| EXERCISE REQUIREMENTS |
Wherever "below" occurs in the entries, copy the line that holds it.

Data records
<<<<

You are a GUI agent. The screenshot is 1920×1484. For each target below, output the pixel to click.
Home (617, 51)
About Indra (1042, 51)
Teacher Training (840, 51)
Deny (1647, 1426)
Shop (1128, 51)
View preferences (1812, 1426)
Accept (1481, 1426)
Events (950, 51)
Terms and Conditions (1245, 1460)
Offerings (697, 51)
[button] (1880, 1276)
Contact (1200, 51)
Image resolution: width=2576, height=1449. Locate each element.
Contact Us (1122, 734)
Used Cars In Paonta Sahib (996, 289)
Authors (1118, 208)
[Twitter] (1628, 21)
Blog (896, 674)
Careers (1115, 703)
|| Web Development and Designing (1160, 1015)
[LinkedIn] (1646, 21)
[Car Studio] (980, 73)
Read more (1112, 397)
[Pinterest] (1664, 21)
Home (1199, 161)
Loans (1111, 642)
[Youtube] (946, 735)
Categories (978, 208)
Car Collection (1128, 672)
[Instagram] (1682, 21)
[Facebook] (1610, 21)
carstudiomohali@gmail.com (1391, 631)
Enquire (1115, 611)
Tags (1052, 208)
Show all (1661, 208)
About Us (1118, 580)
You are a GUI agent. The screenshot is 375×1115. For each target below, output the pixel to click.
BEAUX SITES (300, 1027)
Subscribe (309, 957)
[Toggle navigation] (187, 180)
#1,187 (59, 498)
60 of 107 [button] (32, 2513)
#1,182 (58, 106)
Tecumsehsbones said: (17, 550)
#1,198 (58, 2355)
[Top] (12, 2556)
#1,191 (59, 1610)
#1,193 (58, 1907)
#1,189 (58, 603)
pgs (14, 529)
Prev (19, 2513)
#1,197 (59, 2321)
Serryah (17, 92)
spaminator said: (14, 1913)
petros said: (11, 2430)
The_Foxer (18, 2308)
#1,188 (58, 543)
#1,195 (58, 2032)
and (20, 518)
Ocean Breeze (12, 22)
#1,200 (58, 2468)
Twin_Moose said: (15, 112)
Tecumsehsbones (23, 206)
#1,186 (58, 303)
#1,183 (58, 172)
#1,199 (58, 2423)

>>>>

| SOLUTION TO THIS TASK |
You are a GUI agent. The screenshot is 1920×1484. For each target below, output the pixel to click.
You are a GUI agent. The screenshot is 375×1115. For each target below, output the pixel to click.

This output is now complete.